### TEXT EXCERPT

Every risk measure in riskutility addresses one or more of four disclosure threats. The classical SDC taxonomy (Hundepool et al. 2012; Templ 2017) recognizes three types: identity, attribute, and inferential disclosure. We extend this to four threats by separating membership disclosure (from the ML privacy literature, Shokri et al. (2017)) and memorization (relevant to generative models) as distinct categories, reflecting the broader scope of modern synthetic data evaluation:
recordLinkage(), kanonymity(),
individual_risk(), hitting_rate().dcap(), tcap(),
weap(), disco(), rapid().mia_classifier(), domias(),
nnaa(), singling_out(),
delta_presence().ims(), dcr(), nndr().| Threat | Definition | Key measures |
|---|---|---|
| Identity | Attacker links record to individual | recordLinkage, kanonymity, individual_risk |
| Attribute | Attacker learns sensitive value via linkage | dcap, tcap, weap, disco, rapid |
| Membership | Attacker determines if individual is in dataset | mia_classifier, domias, nnaa, singling_out |
| Memorization | Generator reproduces training records | ims, dcr, nndr |
riskutility implements six risk assessment paradigms, each addressing different threats from the taxonomy above. We summarize each here; full definitions and worked examples are in Section @ref(sec-risk).
Frequency-based (privacy models). These methods assess privacy properties of a single dataset based on quasi-identifier frequencies. \(k\)-Anonymity (Samarati and Sweeney 1998) requires each combination of quasi-identifiers to appear at least \(k\) times. \(l\)-Diversity (Machanavajjhala et al. 2007) and \(t\)-closeness (Li et al. 2007) progressively strengthen the protection of sensitive attributes within equivalence classes. See Section @ref(sec-privacy-models).
Attribution-based (CAP family). The Correct Attribution Probability framework (Taub et al. 2018) measures whether an attacker can infer sensitive attribute values by matching quasi-identifiers between original and released data. DCAP provides an aggregate measure; TCAP gives per-record risk scores. See Section @ref(sec-cap).
ML-based (RAPID). Risk of Attribute Prediction-Induced Disclosure (Thees et al. 2026) trains predictive models on the released data and evaluates them on the original. Accurate predictions indicate information leakage. RAPID captures complex non-linear relationships and variable interactions that the CAP matching approach may miss. See Section @ref(sec-rapid).
Distance-based. The holdout method compares distances from synthetic records to training data vs. holdout data. If synthetic records are systematically closer to training records, the generator has memorized rather than generalized. However, Yao et al. (2025) demonstrate that passing distance-based tests does not guarantee privacy (the “DCR Delusion”). See Section @ref(sec-distance).
Record linkage. Directly simulates a re-identification attack using deterministic (Gower distance), probabilistic (Fellegi-Sunter), PRAM-aware, predictive (propensity-score), or random forest linkage (Fellegi and Sunter 1969; Domingo-Ferrer and Torra 2003). See Section @ref(sec-recordlinkage).
Membership inference. Shadow model attacks (Shokri et al. 2017), density-based detection (Breugel et al. 2023), and GDPR failure criteria (Stadler et al. 2022) assess whether an attacker can determine if a specific individual’s data was used during synthesis. See Section @ref(sec-membership).

######
### EXTRACTED DATA

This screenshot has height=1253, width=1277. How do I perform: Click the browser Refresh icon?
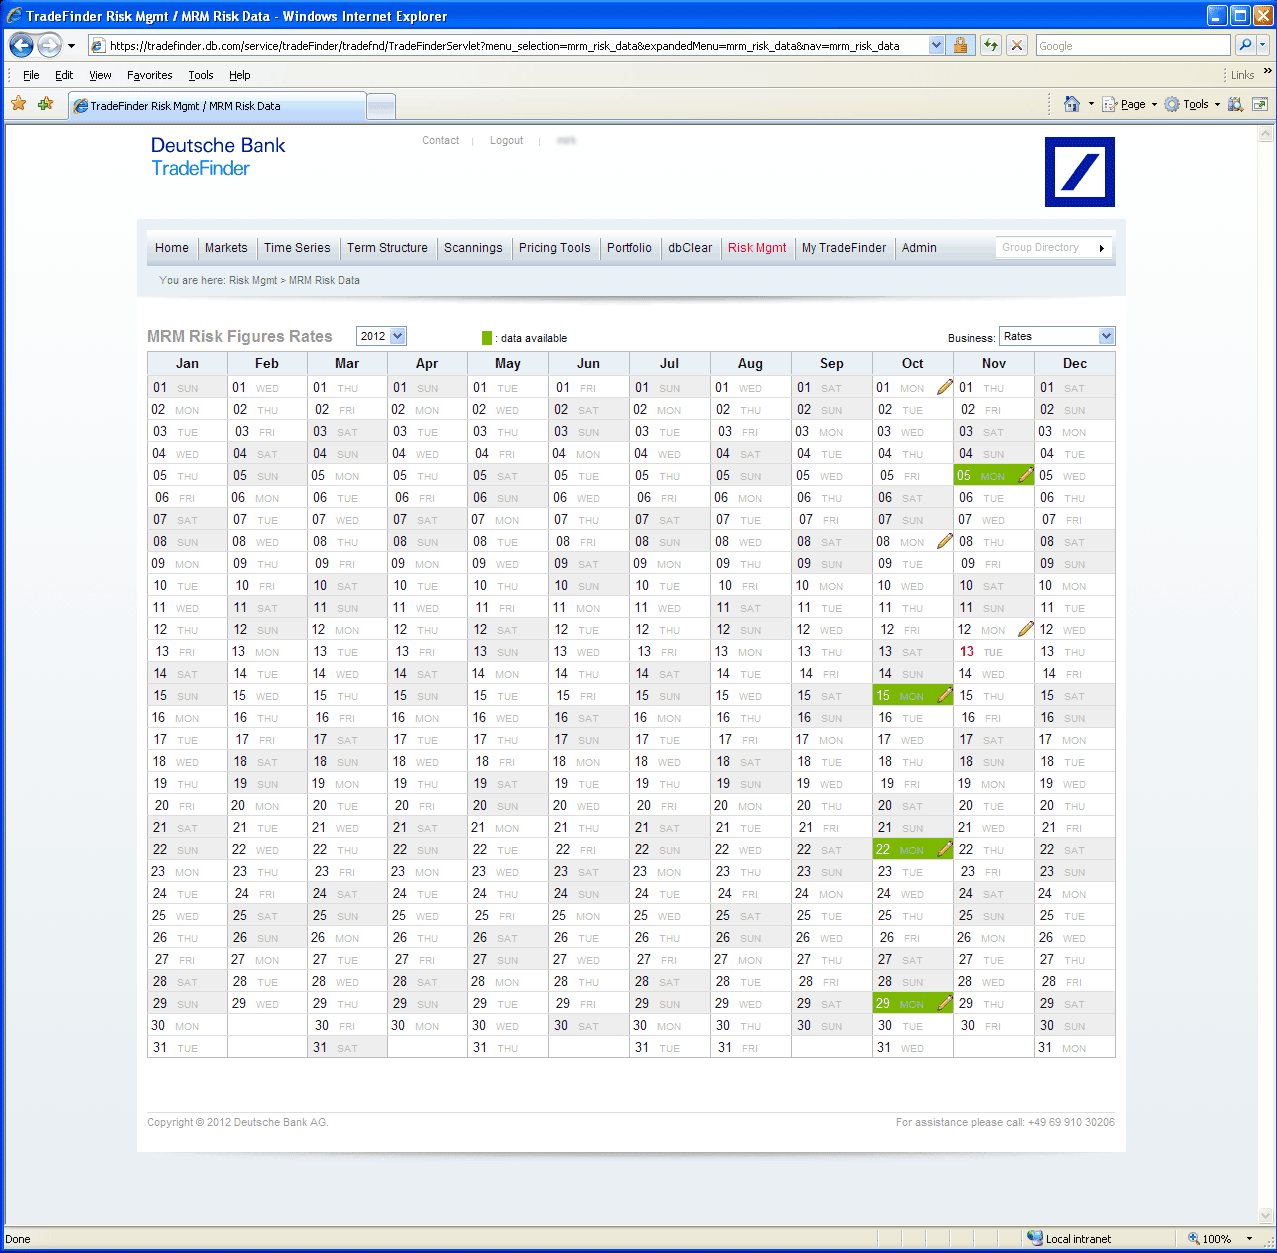990,45
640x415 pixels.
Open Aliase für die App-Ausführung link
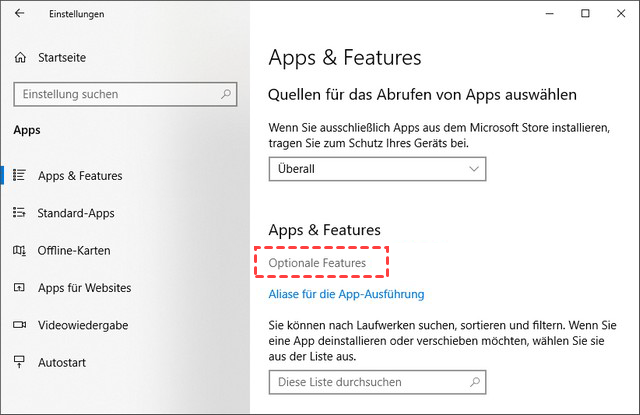click(347, 294)
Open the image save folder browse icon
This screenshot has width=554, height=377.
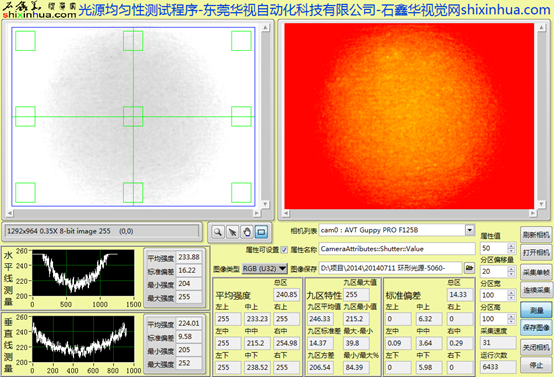click(469, 268)
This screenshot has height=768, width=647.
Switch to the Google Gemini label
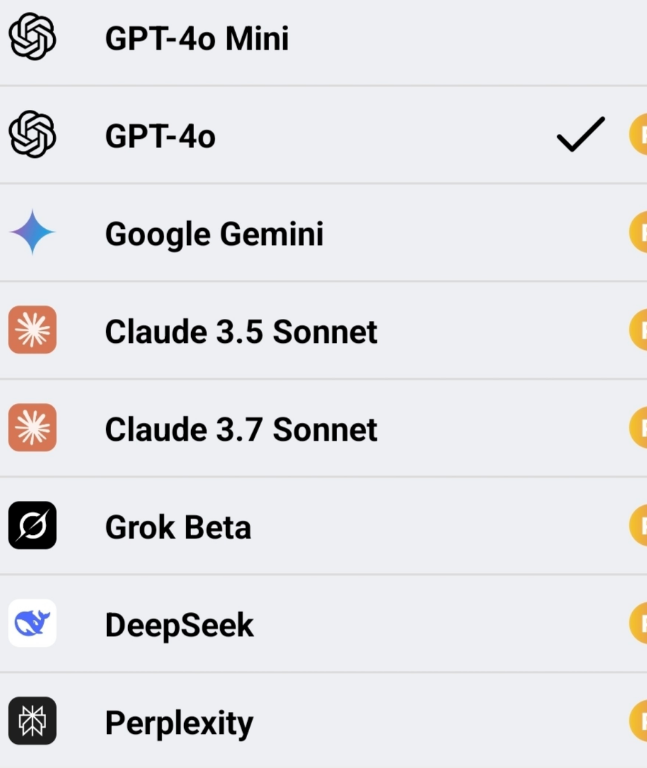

######

= TO DO =
a - Answer these from the riskutility text:
(i) Under k-Anonymity, how many times must each combination of quasi-identifiers appear?
(ii) Within the CAP family, which measure gives per-record risk scores?
(iii) What name does the riskutility text give to the finding by Yao et al. (2025) about distance-based tests?
b - Name every risk assessment paradigm that the riskutility text says riskutility implements.
c - Repeat the stretch of the riskutility text from "Attribution-based (CAP family)." through "See Section @ref(sec-rapid).".
Draw every answer from the riskutility text alone, please.

= OUTPUTS BY TASK =
a -
(i) At least k times.
(ii) TCAP.
(iii) The "DCR Delusion".

b - Frequency-based (privacy models), Attribution-based (CAP family), ML-based (RAPID), Distance-based, Record linkage, Membership inference

c -
Attribution-based (CAP family). The Correct Attribution Probability framework (Taub et al. 2018) measures whether an attacker can infer sensitive attribute values by matching quasi-identifiers between original and released data. DCAP provides an aggregate measure; TCAP gives per-record risk scores. See Section @ref(sec-cap).
ML-based (RAPID). Risk of Attribute Prediction-Induced Disclosure (Thees et al. 2026) trains predictive models on the released data and evaluates them on the original. Accurate predictions indicate information leakage. RAPID captures complex non-linear relationships and variable interactions that the CAP matching approach may miss. See Section @ref(sec-rapid).